Stored records
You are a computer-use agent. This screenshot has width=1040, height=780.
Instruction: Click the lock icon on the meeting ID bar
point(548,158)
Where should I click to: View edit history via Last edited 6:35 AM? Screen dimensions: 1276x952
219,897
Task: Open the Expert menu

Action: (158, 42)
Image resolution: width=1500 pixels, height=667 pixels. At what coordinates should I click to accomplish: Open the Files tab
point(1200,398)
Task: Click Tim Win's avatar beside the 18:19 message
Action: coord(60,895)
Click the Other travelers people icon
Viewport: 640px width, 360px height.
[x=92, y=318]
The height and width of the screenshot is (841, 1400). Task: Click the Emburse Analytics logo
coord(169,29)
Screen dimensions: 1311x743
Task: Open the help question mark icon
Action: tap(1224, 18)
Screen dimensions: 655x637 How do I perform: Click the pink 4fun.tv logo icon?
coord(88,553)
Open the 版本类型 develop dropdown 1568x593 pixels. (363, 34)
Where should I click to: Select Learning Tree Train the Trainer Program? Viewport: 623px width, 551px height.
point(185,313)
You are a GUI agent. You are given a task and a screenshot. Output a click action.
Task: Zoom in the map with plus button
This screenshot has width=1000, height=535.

== WHAT YOU ARE ASKED TO DO ==
I need exact copies of the lines from the one holding "You are a GUI" through the end of the records above, and nothing beyond them.

== ANSWER SECTION ==
You are a GUI agent. You are given a task and a screenshot. Output a click action.
Task: Zoom in the map with plus button
This screenshot has width=1000, height=535.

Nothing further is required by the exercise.